The first ball-drop occurred in late 1829 in Portsmouth, England. Captain Wauchope’s apparatus used two balls hung on a flagpole at the shoreline to indicate when noon began. Although the details pertaining to how the device worked are slightly complicated, Wauchope’s design used a shift of light between the two weighted balls to depict the change in time. By 1845, there were more than a dozen time balls placed on international ports and public time signals were growing in popularity worldwide.

Despite the time ball’s early success, the technology was flawed and new time-telling inventions such as the self-winding watch eliminated the need for mariners to use time signals by the eighteen-eighties. However, inland uses for public time signals grew astronomically. Townspeople were able to set their watches to them and city businesses, banks, coach companies, clockmakers, and playhouses relied on having the exact time. The time ball itself was considered to be an appropriate accent on government buildings and was even proposed as a possible mount on top of the Washington Monument in 1884.

The debut of the time ball on New Year’s Eve in Times Square happened after a fiery incident at a party to celebrate the arrival of 1905. Times Square hadn’t even been named until Adolf Ochs built a new headquarters in 1904 for his incredibly well known newspaper, the New York Times, in the area on 42nd Street. The former “Longacre Square” was named “Times Square” that spring and Ochs decided he would celebrate with a grand party on the eve of 1905. Minutes before midnight on that New Year’s Eve, workers fired off a dynamite bomb and fireworks from the building’s top floors to proclaim the arrival of the new year. The celebratory explosions caused hot ash to rain down on the square and resulted in a ban on fireworks by the New York police department. This restriction caused Ochs to include the time ball in his future New Year’s Eve plans.

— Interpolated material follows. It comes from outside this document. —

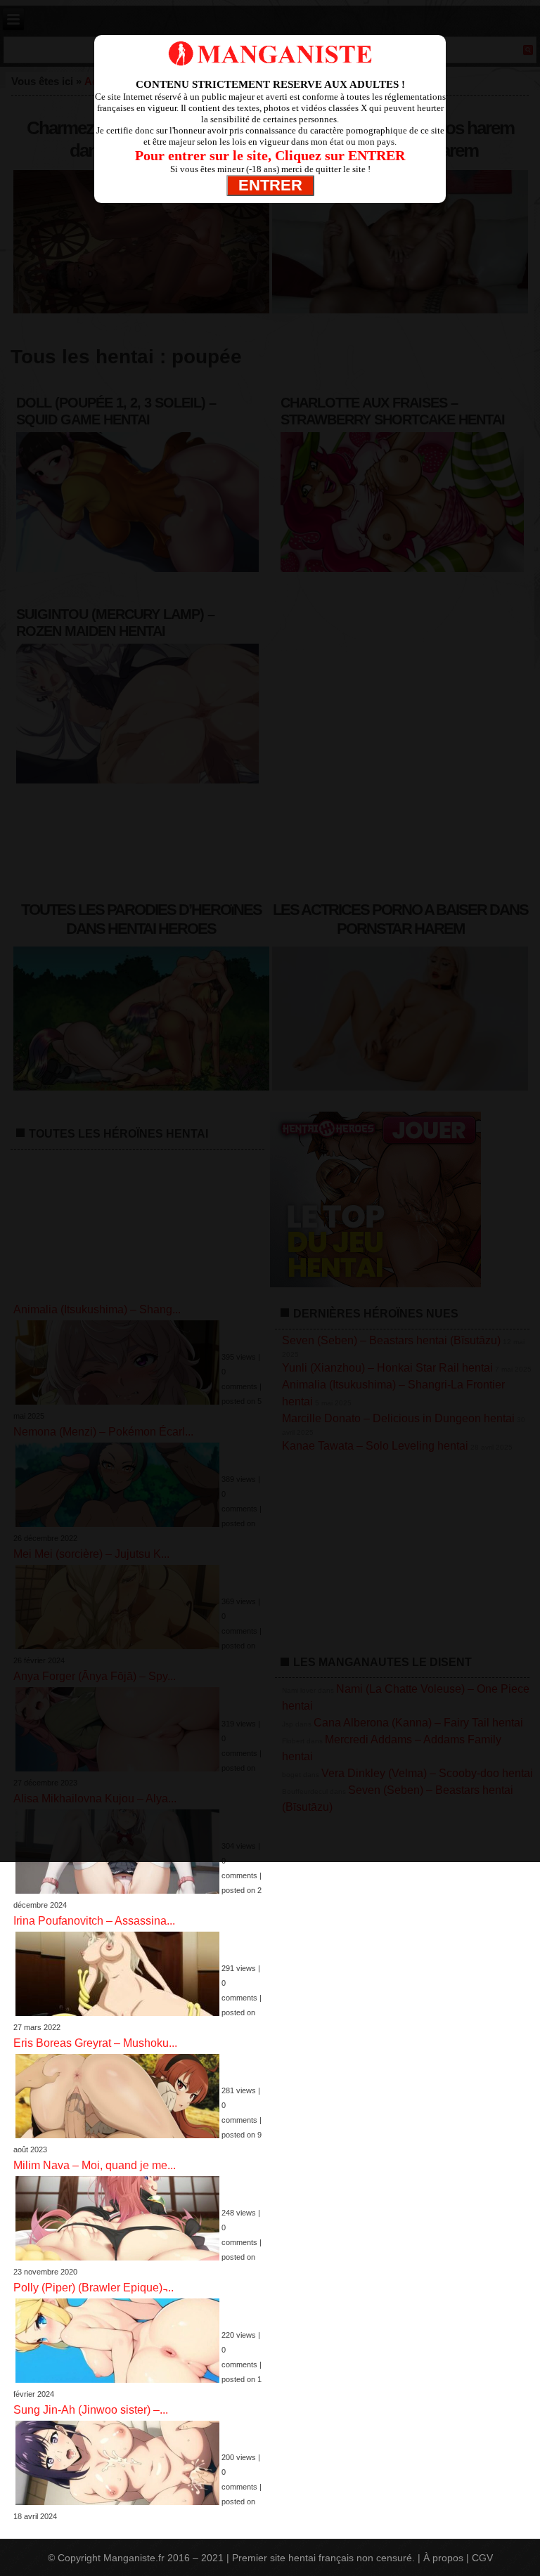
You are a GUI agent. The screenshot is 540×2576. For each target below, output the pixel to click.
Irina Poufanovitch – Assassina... (94, 1921)
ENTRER (270, 185)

At the stroke of midnight on December 31st, 1906, the time ball made a much more grandiose entrance descending down a pole from the crown of a the New York Times Building. The 700-pound, 5-foot-wide sphere, covered in 100 light bulbs, delighted the crowd and initiated a tradition that continues to this day. Although the amount of physical onlookers has grown exponentially and the ball has undergone a series of remodels over the years, the excitement that erupts as the glittering, illuminated ball glides down the pole has remained.